> [EXCERPTED PASSAGE]:
In 1800, the explorer Alexander von Humboldt
witnessed a swarm of electric eels leap out of the water
to defend themselves against oncoming horses.
Most people thought the story so unusual that Humboldt made it up.
But fish using electricity is more common than you might think;
and yes, electric eels are a type of fish.
Underwater, where light is scarce,
electrical signals offer ways to communicate,
navigate,
and find—plus, in rare cases, stun—prey.
Nearly 350 species of fish have specialized anatomical structures
that generate and detect electrical signals.
These fish are divided into two groups,
depending on how much electricity they produce.
Scientists call the first group the weakly electric fish.
Structures near their tails called electric organs
produce up to a volt of electricity, about two-thirds as much as a AA battery.
How does this work?
The fish’s brain sends a signal through its nervous system to the electric organ,
which is filled with stacks of hundreds
or thousands of disc-shaped cells called electrocytes.
Normally, electrocytes pump out sodium and potassium ions
to maintain a positive charge outside and negative charge inside.
But when the nerve signal arrives at the electrocyte,
it prompts the ion gates to open.
Positively charged ions flow back in.
Now, one face of the electrocyte is negatively charged outside
and positively charged inside.

[Records from a data collection]
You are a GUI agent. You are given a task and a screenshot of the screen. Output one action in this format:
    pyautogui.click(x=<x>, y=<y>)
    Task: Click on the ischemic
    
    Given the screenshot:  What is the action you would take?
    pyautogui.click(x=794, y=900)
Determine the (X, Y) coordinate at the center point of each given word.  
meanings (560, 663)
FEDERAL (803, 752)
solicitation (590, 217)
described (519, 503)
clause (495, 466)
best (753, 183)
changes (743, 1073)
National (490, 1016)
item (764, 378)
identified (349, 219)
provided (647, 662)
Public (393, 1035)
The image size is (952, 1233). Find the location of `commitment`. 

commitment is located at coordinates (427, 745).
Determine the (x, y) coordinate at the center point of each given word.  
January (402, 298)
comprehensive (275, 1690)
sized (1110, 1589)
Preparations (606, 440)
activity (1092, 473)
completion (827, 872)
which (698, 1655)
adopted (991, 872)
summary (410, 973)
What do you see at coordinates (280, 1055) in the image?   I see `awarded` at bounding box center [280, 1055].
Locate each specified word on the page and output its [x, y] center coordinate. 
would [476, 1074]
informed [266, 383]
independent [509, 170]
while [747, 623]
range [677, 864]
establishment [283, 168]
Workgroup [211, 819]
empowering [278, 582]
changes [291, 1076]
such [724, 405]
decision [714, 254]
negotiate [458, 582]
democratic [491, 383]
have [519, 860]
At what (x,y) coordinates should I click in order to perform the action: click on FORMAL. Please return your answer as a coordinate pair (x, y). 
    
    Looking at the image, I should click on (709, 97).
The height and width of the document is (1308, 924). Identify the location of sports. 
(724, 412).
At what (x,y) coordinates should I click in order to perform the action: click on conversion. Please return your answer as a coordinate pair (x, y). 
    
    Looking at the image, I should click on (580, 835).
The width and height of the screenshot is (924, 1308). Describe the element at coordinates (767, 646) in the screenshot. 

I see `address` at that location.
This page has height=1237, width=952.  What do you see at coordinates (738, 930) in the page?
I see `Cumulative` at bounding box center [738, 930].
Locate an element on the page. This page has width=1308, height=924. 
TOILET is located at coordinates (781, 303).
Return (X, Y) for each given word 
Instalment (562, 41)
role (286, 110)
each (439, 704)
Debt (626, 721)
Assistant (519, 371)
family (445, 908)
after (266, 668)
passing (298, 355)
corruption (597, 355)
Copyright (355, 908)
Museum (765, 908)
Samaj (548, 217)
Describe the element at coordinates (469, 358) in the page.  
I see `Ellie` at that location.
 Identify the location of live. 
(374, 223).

> [WHAT IS EXPECTED]:
According to the electric fish passage, why are electrical signals useful to fish underwater? Answer in one to three sentences. The listing plays no part in the work.

> [REPLY TO THE EXERCISE]:
Light is scarce underwater, so electrical signals give fish a way to communicate, navigate, and find prey. In rare cases, they also let fish stun that prey.